Santa Barbara is a great little city because we have more than just kick-ass weather and great beaches: We have restaurants, movie theaters, retail shops, museums, parks, all the things that make living here — fun. Those places need workers, though, and until such time as businesses and local government decide to pay waiters, ticket takers, and store clerks a hell of a lot more, those workers are living out of town and driving in. Hip, young, single folks might find a somewhat affordable studio apartment, or room in a boarding house, but the people I know who commute are married, with kids, pets, and the need for more than a couple hundred square feet of cramped living space.
I talked to one woman recently who was dismissive of the need for affordable workforce housing. From the comfort of her huge Victorian home near the Mission, she told me that it was just too bad if people can’t find affordable housing and have to commute 80 to 100 miles round-trip daily to fill the jobs that let her go out to dinner, see a play, or walk in a clean, well-groomed city park. Better that than change the way the city is now.

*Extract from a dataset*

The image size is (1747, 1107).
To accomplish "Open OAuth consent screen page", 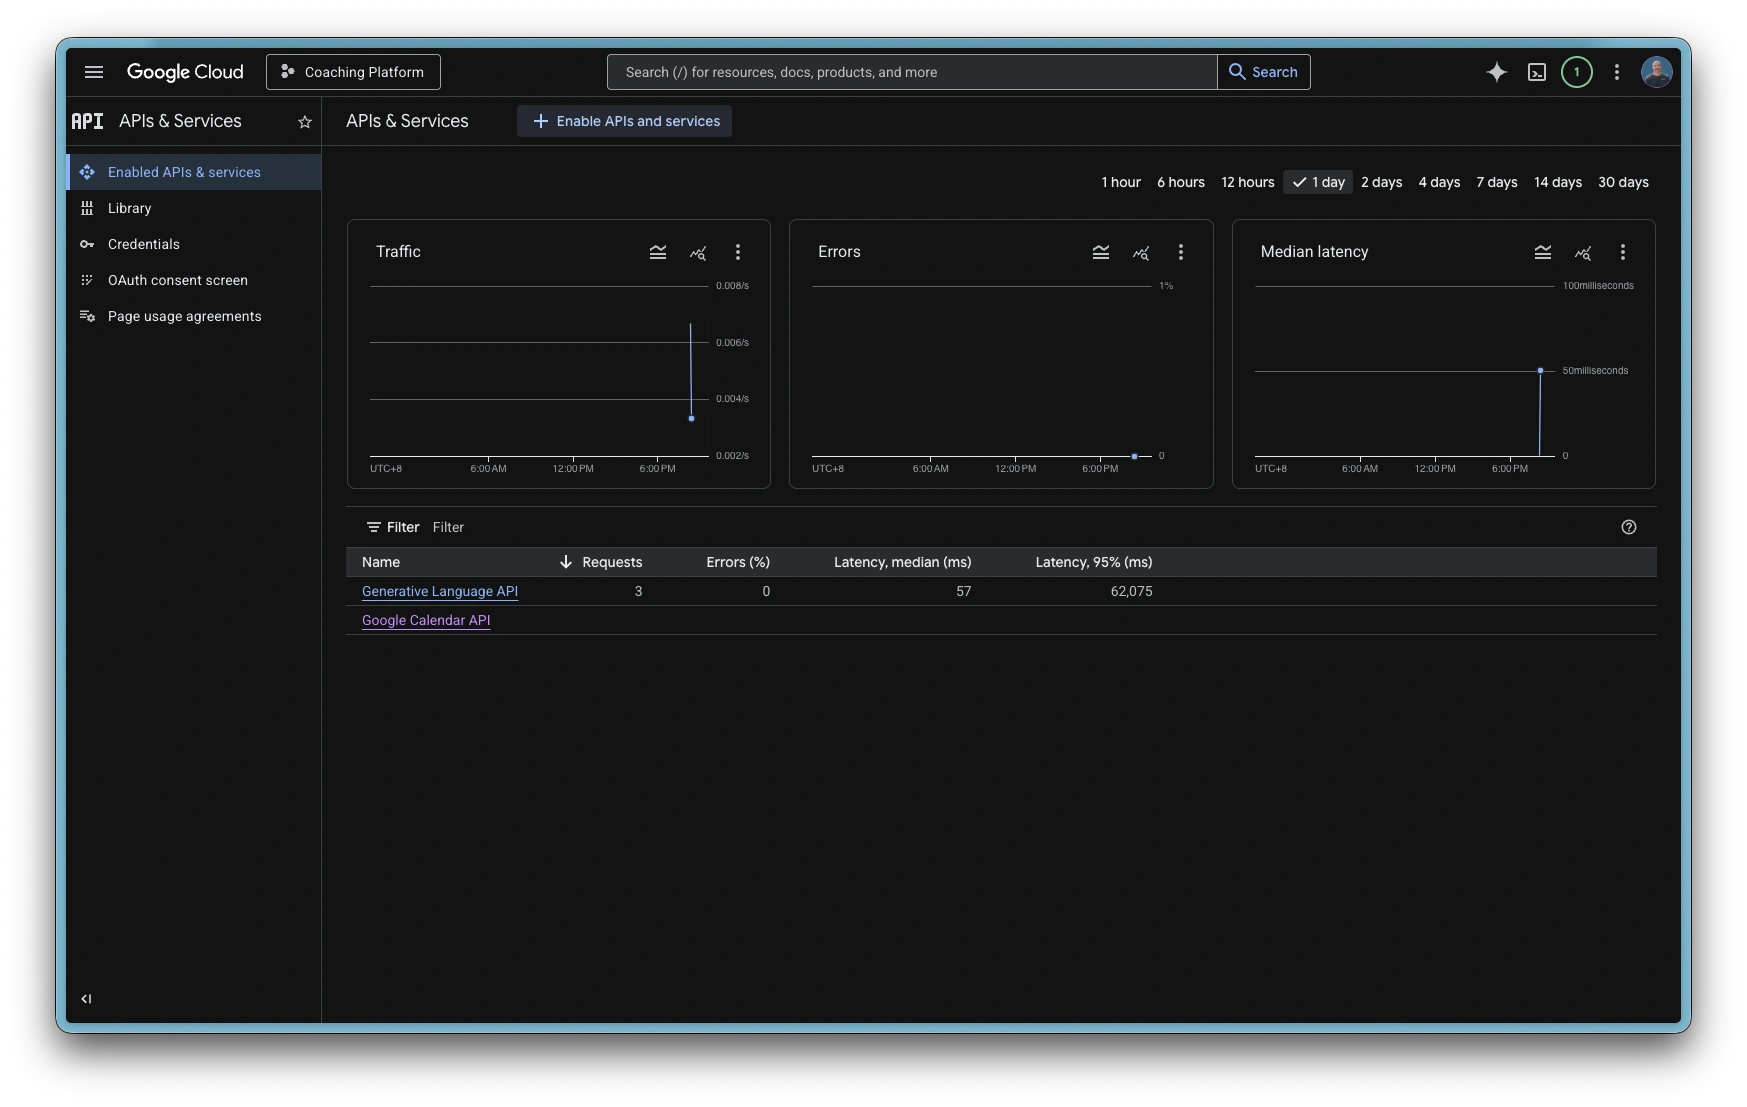I will point(178,280).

Okay, yes, I too don’t want to see downtown Santa Barbara getting cluttered up. But we all need to be able to breathe clean air — the air we had when I moved here, which now looks like a brown smoggy smear on the horizon. We need a climate without rising temperatures leading to catastrophic “climate events” like the drought-driven fires that could burn Santa Barbara to a crisp. (That would take care of the housing problem, I suppose, as there’d be no city to live or work in.) We need to be smarter about how we manage growth than to just stubbornly stay slow.
A more thoughtful critic of smart growth, writing in the Letters section a few weeks ago, pointed to the issue of urban density and sustainability. He bemoaned the impossibility of a community feeding itself if we allow more in-fill housing. But let’s be realistic: We are already too crowded and urbanized to produce local food downtown to feed the current residents there. More affordable housing units aren’t going to change that. Localized food production has to take place on nearby farms to feed the people we have now and could expand to accommodate the localized work force that could live near where they work, keeping our roads emptier and our skies cleaner.
What never seems to come up in the slow vs. smart debate is the real word at issue: growth itself. Earth’s population is supposed to reach seven billion by the end of the month. Seriously, do we really need this many people on the planet?
One of the most environmentally responsible things you can do is not to have children. Yet I have never heard a slow-growth advocate propose this as a way to manage the issue. If we want Santa Barbara to stay small and cozy and charming, we need to stop making the babies that will grow up to need the housing that state mandates will then impose on us and that we will then have to decide how to distribute with environmentally proper planning.
That’s the best way I can think of to be smart and slow about growth at the same time.